_TEXT SECTION_
Follow Amanda Lee Myers on Twitter at https://twitter.com/AmandaLeeAP

Achebe inspired generations of Nigerian writers



LAGOS, Nigeria (AP) Nigerian author Adaobi Tricia Nwaubani was just 10 years old when she first read Chinua Achebe's groundbreaking novel "Things Fall Apart."

She devoured the rich use of Igbo proverbs in his book, which forever changed Africa's portrayal in literature.

That inspiration carried over into the creation of a pivotal character in her debut work, "I Do Not Come to You by Chance," which pulls readers into the dark and greedy world of Nigerian Internet scam artists.

"Like many contemporary Nigerian writers, I grew up on a literary diet that comprised a huge dose of Achebe's works," she said. "My parents were so proud of his accomplishments, and quoted the Igbo proverbs in his books almost as frequently as they quoted Shakespeare."

Achebe's death at the age of 82 was announced Friday by his publisher. His works inspired countless writers around the world, though the literary style of "Things Fall Apart," first published in 1958, particularly transformed the way novelists wrote about Africa.

Adewale Maja-Pearce, a literary critic who succeeded Achebe as the editor of Heinemann's African Writers Series, called him a pioneer whose "contribution is immeasurable."

In breaking with the Eurocentric lens of viewing the continent through the eyes of outsiders, Achebe took readers to a place full of complex characters who told their stories in their own words and style.

Achebe once wrote that a major goal "was to challenge stereotypes, myths, and the image of ourselves and our continent."

He resisted the idea that he was the father of modern African literature, recalling a rich and ancient tradition of storytelling on the continent. Still, his influence on younger writers of the late 20th and early 21st century, particularly those from his homeland, was undeniable.

"Achebe's influence has been completely seminal and inspirational, and there are writers that have been called the School of Achebe who have imitated his style," said Chukwuma Azuonye, professor of African and African Diaspora Literatures at the University of Massachusetts in Boston.

A newer crop of successful novelists with ties to Nigeria has broken away from Achebe's mode, Azuonye said, developing their own modernist style of writing that focuses on clashes of cultures and other issues facing Nigerians abroad.

Among those influenced by Achebe was Chimamanda Ngozi Adichie, who won the Orange Prize for Fiction for "Half of a Yellow Sun."

On Friday, she released an elegy she had written for Achebe in the Igbo language.

"Something has happened. Something big has happened. Chinua Achebe is gone. A great writer, a man of great wisdom, a man of good heart," she wrote.

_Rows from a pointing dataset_

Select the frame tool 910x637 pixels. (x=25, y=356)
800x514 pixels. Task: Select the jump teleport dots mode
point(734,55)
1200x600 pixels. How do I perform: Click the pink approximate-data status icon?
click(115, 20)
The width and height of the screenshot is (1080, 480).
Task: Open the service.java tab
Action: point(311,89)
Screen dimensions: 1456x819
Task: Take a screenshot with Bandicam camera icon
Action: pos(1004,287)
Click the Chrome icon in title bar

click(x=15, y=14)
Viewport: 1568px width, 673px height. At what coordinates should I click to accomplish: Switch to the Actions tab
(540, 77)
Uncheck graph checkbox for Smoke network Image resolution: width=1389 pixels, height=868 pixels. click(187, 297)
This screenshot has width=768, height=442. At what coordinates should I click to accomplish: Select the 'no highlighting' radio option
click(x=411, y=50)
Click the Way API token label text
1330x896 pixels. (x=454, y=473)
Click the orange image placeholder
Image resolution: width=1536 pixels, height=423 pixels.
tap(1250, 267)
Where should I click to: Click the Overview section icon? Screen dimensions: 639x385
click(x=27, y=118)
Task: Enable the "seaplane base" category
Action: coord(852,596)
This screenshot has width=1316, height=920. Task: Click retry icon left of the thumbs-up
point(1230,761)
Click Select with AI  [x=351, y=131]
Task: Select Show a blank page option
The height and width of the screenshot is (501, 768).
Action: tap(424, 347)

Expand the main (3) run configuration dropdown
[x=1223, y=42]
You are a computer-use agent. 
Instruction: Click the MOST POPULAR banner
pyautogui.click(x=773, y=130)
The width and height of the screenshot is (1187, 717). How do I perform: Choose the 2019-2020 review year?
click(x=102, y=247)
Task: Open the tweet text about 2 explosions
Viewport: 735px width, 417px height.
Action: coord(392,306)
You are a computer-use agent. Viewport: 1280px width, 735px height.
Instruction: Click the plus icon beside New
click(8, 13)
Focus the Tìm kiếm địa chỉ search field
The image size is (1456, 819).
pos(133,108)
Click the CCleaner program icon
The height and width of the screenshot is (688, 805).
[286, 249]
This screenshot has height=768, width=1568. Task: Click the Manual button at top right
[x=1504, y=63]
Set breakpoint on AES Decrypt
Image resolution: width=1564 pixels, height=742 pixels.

_OBJECTIVE_
Write out the stretch of the Achebe article from "That inspiration carried" through "wrote about Africa.", replacing "debut work" with "first novel". These rows have no connection to the Achebe article.

_TASK RESULT_
That inspiration carried over into the creation of a pivotal character in her first novel, "I Do Not Come to You by Chance," which pulls readers into the dark and greedy world of Nigerian Internet scam artists.

"Like many contemporary Nigerian writers, I grew up on a literary diet that comprised a huge dose of Achebe's works," she said. "My parents were so proud of his accomplishments, and quoted the Igbo proverbs in his books almost as frequently as they quoted Shakespeare."

Achebe's death at the age of 82 was announced Friday by his publisher. His works inspired countless writers around the world, though the literary style of "Things Fall Apart," first published in 1958, particularly transformed the way novelists wrote about Africa.